SELLAS Life Sciences Group, Inc. announced follow-up clinical/immune-response data from a Phase 1 investigator-sponsored clinical trial of its lead clinical candidate, galinpepimut-S (GPS), combined with the checkpoint inhibitor nivolumab (Opdivo®) in patients with refractory/relapsed malignant pleural mesothelioma (MPM). As previously reported, ten patients were enrolled in the clinical study and nine of the ten patients enrolled received at least three doses of GPS, with the third GPS dose given in combination with nivolumab. Nine out of ten patients (90%) had sufficient samples collected to be analyzed for GPS-specific immune response.

All enrolled patients had either received and progressed with or were refractory to frontline pemetrexed-based chemotherapy. Additional analyses for the correlation of immune response and survival benefit were performed. Immune response was defined as a measurable increase in activated Wilms Tumor 1 (WT1) specific T cells, both CD8 T+ cells (killer T cells) and CD4+ T cells (regulatory T cells).

Of the 10 evaluable patients, eight were male and two were female, with a median age of 69 years. 60% entered the study as Stage III or IV patients. Initial tumor stages were I (one patient), II (three patients), III (two patients) and IV (four patients).

All patients had MPM epithelioid and/or sarcomatoid variant, a tumor that universally expresses WT1, one of the most widely expressed cancer antigens, ranked by the National Cancer Institute as the top priority among cancer antigens for immunotherapy.
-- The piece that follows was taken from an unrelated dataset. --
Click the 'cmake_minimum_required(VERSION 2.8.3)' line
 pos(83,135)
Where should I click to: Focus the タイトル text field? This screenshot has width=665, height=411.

The key clinical efficacy and immune response study outcomes are as follows: 70.3 weeks (17.6 months) median overall survival (OS) was achieved in patients who received the combination therapy (9/10 patients) and 54.1 weeks (13.5 months) for all 10 patients (nine patients with combination therapy and one GPS-only patient). Median OS for patients who entered the study as Stage IV patients was 62.3 weeks (15.6 months).
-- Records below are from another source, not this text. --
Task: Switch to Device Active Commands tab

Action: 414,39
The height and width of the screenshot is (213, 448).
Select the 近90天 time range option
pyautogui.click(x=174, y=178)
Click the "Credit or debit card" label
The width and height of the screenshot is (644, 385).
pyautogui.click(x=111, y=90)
OS was calculated as the time from cessation of the most recent previous therapy until confirmed death or most recent data update for patients who are still alive (40% of patients). The median OS among patients who did not have an immune response to GPS was 9.0 months; the median OS for patients who had an immune response to GPS was 27.8 months, more than three times longer median OS (208.3% increase). Among the nine evaluable patients, four patients had a CD4+ immune response (44.4%) and three patients had a CD8+ immune response (33.3%) to GPS.
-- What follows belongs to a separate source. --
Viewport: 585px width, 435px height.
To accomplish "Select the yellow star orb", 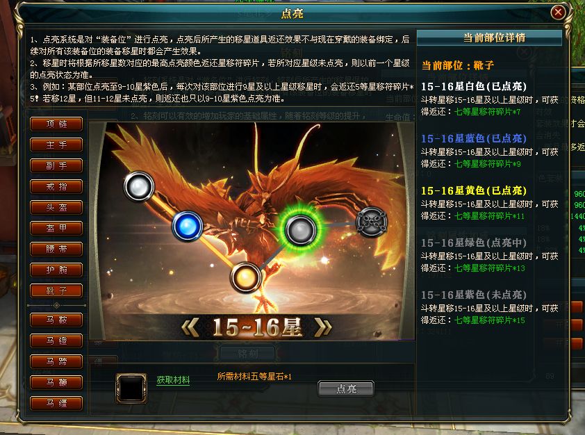I will coord(245,277).
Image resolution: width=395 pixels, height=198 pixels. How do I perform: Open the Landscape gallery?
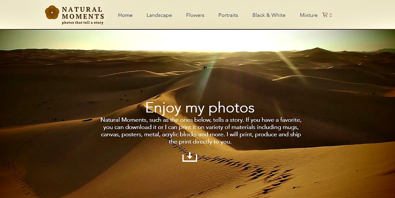(159, 15)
Three patients had both CD4+ and CD8+ immune responses (33.3%). Among patients who had a full immune response (both CD4+ and CD8+) to GPS, two patients achieved an objective response (66.7%), while among the patients who did not have an immune response to GPS one patient achieved an objective response (14.3%). 11.9 weeks median progression-free survival (PFS) was observed for all patients.

The disease control rate (DCR) was 30% with three patients achieving stable disease per RECIST criteria with a tumor volume decrease of up to 17%. DCR is the sum of the overall response rate and rate of stable disease.